(Your assignment): Reproduce exactly, and only, the lines below from the one containing "1176x1021 pixels. Task: Open the 模版管理 link" through the one containing "Click the update.knime.com".
─── Materials provided
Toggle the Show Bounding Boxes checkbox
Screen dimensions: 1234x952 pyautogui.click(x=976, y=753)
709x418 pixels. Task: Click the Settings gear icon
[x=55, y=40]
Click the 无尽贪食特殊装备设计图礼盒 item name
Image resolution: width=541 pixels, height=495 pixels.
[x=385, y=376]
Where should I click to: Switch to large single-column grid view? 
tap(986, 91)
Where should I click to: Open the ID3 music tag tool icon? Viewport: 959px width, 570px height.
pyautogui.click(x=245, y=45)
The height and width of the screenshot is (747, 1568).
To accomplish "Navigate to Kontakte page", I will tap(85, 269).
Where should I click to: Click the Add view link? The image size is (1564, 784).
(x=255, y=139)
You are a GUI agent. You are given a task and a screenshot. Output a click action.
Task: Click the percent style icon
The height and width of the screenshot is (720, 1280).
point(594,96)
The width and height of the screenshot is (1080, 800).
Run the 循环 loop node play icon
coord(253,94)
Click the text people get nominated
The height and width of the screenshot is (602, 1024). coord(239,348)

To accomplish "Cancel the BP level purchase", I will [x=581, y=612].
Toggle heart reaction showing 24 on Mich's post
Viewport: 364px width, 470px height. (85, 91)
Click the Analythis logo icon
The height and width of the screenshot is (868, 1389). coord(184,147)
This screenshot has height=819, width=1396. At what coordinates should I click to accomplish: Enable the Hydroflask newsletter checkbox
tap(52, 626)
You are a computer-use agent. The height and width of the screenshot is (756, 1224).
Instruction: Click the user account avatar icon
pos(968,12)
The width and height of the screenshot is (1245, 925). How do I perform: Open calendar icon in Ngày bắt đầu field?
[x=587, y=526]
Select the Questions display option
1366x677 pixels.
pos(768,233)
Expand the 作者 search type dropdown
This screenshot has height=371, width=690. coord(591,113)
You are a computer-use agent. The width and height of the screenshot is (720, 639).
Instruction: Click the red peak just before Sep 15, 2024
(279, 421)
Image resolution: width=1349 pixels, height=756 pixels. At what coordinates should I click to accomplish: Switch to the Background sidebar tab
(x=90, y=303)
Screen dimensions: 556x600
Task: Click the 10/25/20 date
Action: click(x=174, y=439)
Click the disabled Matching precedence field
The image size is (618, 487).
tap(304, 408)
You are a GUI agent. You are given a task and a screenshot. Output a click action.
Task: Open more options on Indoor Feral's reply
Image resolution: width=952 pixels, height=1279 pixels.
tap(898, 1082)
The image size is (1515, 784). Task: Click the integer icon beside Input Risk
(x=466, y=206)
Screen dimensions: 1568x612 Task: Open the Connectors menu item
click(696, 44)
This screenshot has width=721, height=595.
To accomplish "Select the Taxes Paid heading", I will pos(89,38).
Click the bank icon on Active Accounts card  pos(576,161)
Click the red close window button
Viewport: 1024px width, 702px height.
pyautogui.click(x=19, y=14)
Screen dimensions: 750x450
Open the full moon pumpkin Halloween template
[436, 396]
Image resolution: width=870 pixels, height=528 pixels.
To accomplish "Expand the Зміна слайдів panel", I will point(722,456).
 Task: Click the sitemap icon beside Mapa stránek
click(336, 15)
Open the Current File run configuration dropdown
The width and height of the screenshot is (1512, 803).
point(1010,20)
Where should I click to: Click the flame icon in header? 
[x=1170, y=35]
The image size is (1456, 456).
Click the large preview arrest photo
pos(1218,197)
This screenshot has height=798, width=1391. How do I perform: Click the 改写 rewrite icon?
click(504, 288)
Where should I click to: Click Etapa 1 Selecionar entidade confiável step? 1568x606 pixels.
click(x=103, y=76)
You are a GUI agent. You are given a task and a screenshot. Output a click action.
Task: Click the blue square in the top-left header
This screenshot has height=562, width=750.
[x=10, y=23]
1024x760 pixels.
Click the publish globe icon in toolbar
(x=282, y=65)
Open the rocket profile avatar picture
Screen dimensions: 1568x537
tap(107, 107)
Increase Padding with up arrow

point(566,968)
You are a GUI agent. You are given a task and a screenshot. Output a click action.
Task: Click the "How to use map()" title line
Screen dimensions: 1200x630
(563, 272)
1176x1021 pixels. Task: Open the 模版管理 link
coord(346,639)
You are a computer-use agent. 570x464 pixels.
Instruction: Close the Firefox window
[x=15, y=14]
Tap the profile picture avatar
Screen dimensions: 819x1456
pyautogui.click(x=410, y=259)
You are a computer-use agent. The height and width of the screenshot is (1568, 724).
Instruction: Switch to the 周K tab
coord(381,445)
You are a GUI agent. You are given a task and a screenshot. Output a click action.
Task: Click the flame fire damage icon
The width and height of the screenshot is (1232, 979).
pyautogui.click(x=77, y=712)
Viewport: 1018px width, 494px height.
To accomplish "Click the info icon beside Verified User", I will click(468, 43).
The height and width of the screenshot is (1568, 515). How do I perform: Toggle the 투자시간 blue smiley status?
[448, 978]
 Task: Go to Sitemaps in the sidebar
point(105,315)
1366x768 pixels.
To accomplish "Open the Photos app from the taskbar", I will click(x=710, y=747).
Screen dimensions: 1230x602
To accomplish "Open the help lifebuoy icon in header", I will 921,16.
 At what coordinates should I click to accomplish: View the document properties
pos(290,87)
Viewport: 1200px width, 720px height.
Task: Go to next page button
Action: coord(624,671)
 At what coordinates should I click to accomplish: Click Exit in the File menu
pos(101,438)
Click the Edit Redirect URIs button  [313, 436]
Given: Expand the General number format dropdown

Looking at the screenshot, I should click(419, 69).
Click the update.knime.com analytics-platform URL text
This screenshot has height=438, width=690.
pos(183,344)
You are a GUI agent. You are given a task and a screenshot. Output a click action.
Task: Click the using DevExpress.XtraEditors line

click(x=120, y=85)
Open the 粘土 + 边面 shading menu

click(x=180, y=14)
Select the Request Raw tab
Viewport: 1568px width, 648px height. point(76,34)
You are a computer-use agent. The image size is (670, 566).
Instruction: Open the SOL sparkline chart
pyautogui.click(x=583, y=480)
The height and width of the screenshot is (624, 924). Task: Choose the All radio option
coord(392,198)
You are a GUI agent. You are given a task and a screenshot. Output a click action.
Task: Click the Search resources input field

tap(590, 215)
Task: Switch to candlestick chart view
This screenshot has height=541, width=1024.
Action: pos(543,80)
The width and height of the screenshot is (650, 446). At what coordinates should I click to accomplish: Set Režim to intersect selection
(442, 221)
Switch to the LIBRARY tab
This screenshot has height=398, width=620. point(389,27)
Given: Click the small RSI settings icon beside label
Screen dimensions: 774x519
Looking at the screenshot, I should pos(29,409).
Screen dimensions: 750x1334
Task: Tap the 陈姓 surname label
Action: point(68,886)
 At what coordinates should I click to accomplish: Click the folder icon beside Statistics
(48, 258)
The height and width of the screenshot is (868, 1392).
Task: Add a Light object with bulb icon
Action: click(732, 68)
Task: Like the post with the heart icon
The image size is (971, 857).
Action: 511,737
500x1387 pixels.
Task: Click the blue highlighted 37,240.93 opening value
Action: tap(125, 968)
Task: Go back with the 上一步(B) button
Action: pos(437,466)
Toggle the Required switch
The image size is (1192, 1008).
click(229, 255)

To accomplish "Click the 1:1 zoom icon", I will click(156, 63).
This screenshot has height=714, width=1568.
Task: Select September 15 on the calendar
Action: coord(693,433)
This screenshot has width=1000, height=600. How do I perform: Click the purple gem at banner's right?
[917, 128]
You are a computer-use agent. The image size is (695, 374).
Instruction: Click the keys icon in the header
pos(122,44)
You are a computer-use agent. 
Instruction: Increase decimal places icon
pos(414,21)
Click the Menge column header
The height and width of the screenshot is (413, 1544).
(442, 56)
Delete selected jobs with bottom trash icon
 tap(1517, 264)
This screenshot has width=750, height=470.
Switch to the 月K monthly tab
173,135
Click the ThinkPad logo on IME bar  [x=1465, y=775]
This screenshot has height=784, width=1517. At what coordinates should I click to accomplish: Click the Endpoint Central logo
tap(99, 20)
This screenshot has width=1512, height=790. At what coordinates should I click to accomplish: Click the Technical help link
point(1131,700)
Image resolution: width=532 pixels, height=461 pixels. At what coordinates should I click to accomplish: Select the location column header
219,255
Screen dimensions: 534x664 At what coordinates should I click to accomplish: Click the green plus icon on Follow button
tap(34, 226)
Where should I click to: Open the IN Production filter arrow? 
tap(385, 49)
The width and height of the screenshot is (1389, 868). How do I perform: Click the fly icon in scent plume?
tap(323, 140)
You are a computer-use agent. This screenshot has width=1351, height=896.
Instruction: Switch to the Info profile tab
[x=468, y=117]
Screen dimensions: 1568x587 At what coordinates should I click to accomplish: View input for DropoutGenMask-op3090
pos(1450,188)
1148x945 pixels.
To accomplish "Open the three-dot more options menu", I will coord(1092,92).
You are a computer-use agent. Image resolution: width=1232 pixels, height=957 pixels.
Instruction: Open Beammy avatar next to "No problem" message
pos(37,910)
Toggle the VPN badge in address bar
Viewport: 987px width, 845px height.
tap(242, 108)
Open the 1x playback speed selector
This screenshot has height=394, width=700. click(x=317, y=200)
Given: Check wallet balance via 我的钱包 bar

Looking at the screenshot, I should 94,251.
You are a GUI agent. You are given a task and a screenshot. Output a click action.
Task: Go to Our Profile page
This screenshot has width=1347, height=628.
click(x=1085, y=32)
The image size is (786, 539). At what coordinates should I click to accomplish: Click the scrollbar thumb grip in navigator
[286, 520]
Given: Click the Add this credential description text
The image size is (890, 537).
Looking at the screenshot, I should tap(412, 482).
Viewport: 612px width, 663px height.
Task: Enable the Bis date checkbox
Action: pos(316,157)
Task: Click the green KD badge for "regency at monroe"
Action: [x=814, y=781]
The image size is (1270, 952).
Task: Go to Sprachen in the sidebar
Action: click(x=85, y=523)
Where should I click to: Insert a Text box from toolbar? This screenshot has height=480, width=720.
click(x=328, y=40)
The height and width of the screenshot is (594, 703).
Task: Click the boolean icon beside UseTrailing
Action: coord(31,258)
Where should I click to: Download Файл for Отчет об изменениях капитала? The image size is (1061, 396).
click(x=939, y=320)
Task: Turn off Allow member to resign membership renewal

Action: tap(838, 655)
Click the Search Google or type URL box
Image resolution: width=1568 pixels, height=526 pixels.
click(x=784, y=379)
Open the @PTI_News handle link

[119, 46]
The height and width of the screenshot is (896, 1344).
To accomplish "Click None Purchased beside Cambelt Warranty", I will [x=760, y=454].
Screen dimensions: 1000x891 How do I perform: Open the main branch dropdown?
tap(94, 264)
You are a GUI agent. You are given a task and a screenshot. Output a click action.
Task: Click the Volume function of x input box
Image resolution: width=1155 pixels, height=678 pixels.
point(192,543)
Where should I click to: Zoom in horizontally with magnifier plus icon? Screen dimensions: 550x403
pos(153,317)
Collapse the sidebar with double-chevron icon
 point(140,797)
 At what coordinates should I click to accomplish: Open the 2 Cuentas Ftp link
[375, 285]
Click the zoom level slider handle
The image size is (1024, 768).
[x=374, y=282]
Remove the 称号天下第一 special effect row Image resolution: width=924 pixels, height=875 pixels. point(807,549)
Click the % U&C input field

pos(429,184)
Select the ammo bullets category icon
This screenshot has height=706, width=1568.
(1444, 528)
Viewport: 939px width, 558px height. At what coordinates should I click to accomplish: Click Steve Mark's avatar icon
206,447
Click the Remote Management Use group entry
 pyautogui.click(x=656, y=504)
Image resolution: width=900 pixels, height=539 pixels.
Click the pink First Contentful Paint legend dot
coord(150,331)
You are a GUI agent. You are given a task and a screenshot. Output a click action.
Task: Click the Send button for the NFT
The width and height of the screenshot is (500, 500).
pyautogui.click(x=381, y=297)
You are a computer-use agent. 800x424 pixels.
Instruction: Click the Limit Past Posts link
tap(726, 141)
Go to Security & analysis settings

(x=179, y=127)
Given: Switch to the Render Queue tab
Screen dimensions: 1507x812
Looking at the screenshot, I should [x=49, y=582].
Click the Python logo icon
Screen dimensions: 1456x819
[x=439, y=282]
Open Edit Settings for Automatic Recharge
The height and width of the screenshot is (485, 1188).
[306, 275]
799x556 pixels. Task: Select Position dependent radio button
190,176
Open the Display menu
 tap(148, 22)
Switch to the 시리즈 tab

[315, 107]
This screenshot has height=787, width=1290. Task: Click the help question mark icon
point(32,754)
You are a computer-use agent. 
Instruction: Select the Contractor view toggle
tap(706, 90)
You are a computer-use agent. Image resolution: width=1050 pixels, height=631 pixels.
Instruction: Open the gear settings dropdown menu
──────
(Your response):
1176x1021 pixels. Task: Open the 模版管理 link
coord(346,639)
You are a computer-use agent. 570x464 pixels.
Instruction: Close the Firefox window
[x=15, y=14]
Tap the profile picture avatar
Screen dimensions: 819x1456
pyautogui.click(x=410, y=259)
You are a computer-use agent. The height and width of the screenshot is (1568, 724).
Instruction: Switch to the 周K tab
coord(381,445)
You are a GUI agent. You are given a task and a screenshot. Output a click action.
Task: Click the flame fire damage icon
The width and height of the screenshot is (1232, 979).
pyautogui.click(x=77, y=712)
Viewport: 1018px width, 494px height.
To accomplish "Click the info icon beside Verified User", I will click(468, 43).
The height and width of the screenshot is (1568, 515). How do I perform: Toggle the 투자시간 blue smiley status?
[448, 978]
 Task: Go to Sitemaps in the sidebar
point(105,315)
1366x768 pixels.
To accomplish "Open the Photos app from the taskbar", I will click(x=710, y=747).
Screen dimensions: 1230x602
To accomplish "Open the help lifebuoy icon in header", I will 921,16.
 At what coordinates should I click to accomplish: View the document properties
pos(290,87)
Viewport: 1200px width, 720px height.
Task: Go to next page button
Action: coord(624,671)
 At what coordinates should I click to accomplish: Click Exit in the File menu
pos(101,438)
Click the Edit Redirect URIs button  [313, 436]
Given: Expand the General number format dropdown

Looking at the screenshot, I should click(419, 69).
Click the update.knime.com analytics-platform URL text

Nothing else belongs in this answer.